> What to do: Your task is to reproduce, exactly and only, the lines running from the line containing "Автофильтры (24, 125)" to the end of the data below, both included.

-------- Task input --------

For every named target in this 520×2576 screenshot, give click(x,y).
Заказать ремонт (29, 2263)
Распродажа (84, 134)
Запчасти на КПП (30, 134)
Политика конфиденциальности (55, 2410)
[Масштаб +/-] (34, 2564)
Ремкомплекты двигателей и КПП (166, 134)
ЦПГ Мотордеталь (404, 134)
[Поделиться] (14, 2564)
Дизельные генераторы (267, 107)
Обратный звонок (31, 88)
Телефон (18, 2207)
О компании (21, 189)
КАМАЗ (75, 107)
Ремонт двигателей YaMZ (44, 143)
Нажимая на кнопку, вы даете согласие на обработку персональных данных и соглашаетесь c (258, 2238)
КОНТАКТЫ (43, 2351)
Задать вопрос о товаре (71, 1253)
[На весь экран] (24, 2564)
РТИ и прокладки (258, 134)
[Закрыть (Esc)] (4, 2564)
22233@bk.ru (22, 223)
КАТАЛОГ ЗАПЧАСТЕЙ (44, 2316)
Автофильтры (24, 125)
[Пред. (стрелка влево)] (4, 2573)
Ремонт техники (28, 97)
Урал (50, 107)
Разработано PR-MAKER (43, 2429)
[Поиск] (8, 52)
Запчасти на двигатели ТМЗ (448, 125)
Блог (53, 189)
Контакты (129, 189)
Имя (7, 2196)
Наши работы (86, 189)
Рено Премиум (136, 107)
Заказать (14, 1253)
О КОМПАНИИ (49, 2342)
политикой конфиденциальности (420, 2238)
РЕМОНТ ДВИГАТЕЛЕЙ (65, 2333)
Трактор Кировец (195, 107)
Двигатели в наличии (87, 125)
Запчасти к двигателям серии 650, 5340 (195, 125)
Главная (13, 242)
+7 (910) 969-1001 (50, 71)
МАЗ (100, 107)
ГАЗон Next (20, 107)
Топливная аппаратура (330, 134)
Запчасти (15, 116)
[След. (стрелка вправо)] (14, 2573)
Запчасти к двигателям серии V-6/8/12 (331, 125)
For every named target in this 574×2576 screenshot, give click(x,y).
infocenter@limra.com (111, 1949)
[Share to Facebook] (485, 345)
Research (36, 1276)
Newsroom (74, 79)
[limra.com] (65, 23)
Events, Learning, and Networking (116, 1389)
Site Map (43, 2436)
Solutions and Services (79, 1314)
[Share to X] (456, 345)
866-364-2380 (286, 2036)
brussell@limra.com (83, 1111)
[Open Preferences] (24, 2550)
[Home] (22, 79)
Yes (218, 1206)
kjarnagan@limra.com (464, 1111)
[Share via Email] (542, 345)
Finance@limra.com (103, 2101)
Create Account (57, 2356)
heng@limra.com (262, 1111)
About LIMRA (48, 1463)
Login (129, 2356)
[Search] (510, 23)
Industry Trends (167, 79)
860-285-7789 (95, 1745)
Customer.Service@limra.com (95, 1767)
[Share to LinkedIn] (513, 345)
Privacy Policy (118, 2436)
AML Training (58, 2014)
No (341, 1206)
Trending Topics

--------

> Written solution:
Автофильтры (24, 125)
[Пред. (стрелка влево)] (4, 2573)
Ремонт техники (28, 97)
Урал (50, 107)
Разработано PR-MAKER (43, 2429)
[Поиск] (8, 52)
Запчасти на двигатели ТМЗ (448, 125)
Блог (53, 189)
Контакты (129, 189)
Имя (7, 2196)
Наши работы (86, 189)
Рено Премиум (136, 107)
Заказать (14, 1253)
О КОМПАНИИ (49, 2342)
политикой конфиденциальности (420, 2238)
РЕМОНТ ДВИГАТЕЛЕЙ (65, 2333)
Трактор Кировец (195, 107)
Двигатели в наличии (87, 125)
Запчасти к двигателям серии 650, 5340 (195, 125)
Главная (13, 242)
+7 (910) 969-1001 (50, 71)
МАЗ (100, 107)
ГАЗон Next (20, 107)
Топливная аппаратура (330, 134)
Запчасти (15, 116)
[След. (стрелка вправо)] (14, 2573)
Запчасти к двигателям серии V-6/8/12 (331, 125)
For every named target in this 574×2576 screenshot, give click(x,y).
infocenter@limra.com (111, 1949)
[Share to Facebook] (485, 345)
Research (36, 1276)
Newsroom (74, 79)
[limra.com] (65, 23)
Events, Learning, and Networking (116, 1389)
Site Map (43, 2436)
Solutions and Services (79, 1314)
[Share to X] (456, 345)
866-364-2380 (286, 2036)
brussell@limra.com (83, 1111)
[Open Preferences] (24, 2550)
[Home] (22, 79)
Yes (218, 1206)
kjarnagan@limra.com (464, 1111)
[Share via Email] (542, 345)
Finance@limra.com (103, 2101)
Create Account (57, 2356)
heng@limra.com (262, 1111)
About LIMRA (48, 1463)
Login (129, 2356)
[Search] (510, 23)
Industry Trends (167, 79)
860-285-7789 (95, 1745)
Customer.Service@limra.com (95, 1767)
[Share to LinkedIn] (513, 345)
Privacy Policy (118, 2436)
AML Training (58, 2014)
No (341, 1206)
Trending Topics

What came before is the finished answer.